Once the line holding "Returns (441, 2483)" is found in the listing below, write it out and each later line exactly, up to and including the one holding "Consent [tab]".

> [RECORDS TO PROCESS]:
/---
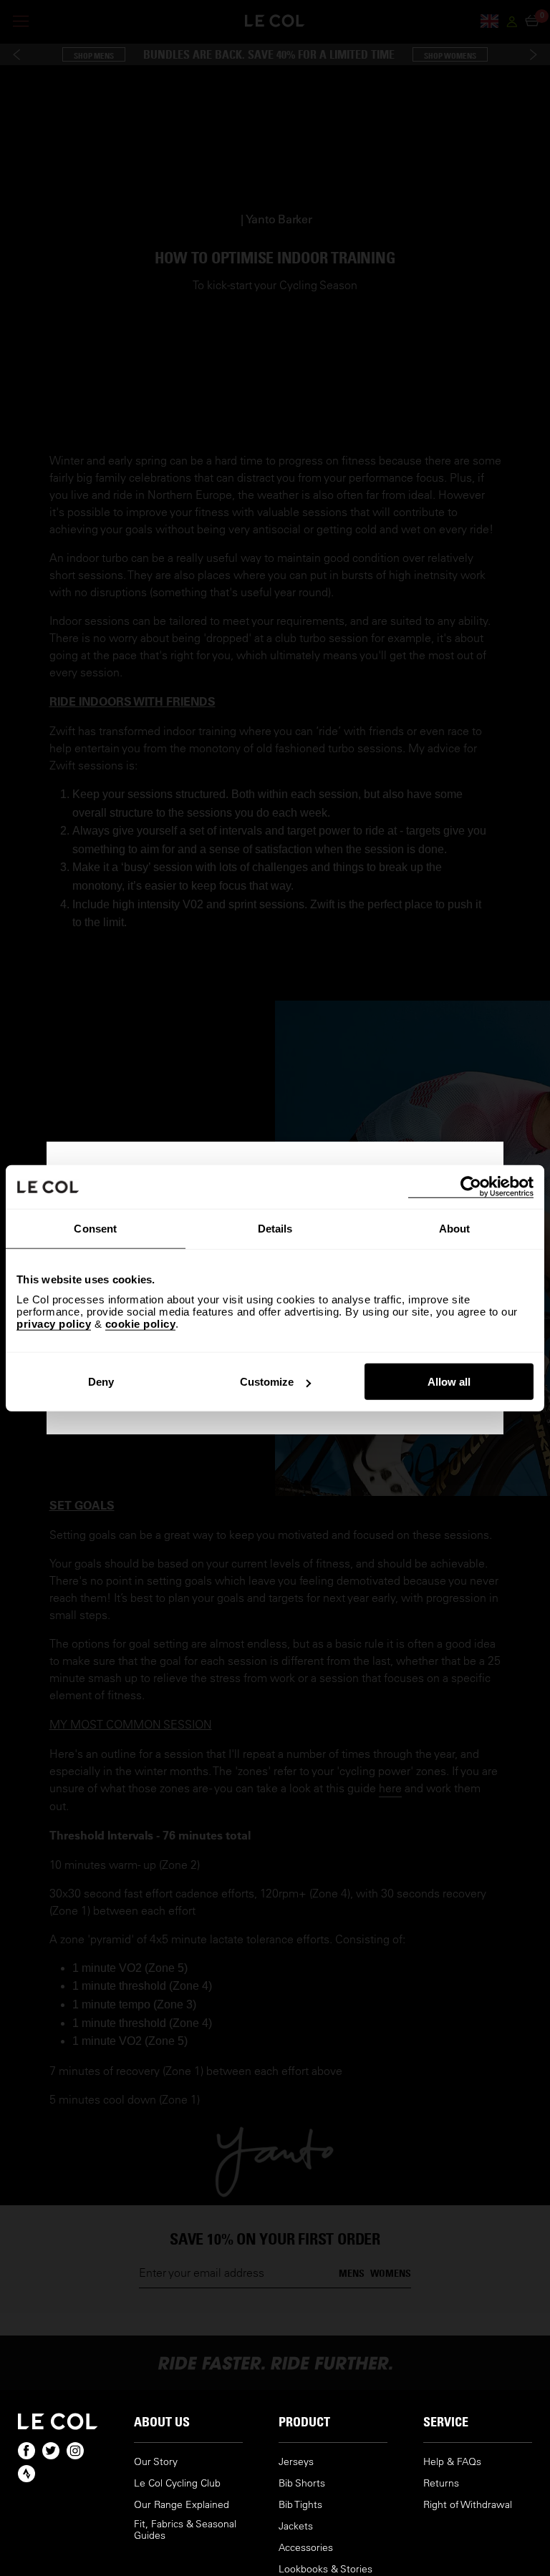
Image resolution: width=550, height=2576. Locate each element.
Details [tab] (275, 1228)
\---
/---
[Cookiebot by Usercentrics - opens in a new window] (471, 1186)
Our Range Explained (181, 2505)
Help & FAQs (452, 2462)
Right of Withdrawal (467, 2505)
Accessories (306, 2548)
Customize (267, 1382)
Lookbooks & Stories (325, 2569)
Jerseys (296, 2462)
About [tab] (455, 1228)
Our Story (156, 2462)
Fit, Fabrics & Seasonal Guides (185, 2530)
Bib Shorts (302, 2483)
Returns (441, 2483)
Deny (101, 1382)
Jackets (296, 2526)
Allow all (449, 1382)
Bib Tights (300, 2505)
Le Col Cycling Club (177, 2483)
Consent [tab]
\---
> [RESPONSE]:
Returns (441, 2483)
Deny (101, 1382)
Jackets (296, 2526)
Allow all (449, 1382)
Bib Tights (300, 2505)
Le Col Cycling Club (177, 2483)
Consent [tab]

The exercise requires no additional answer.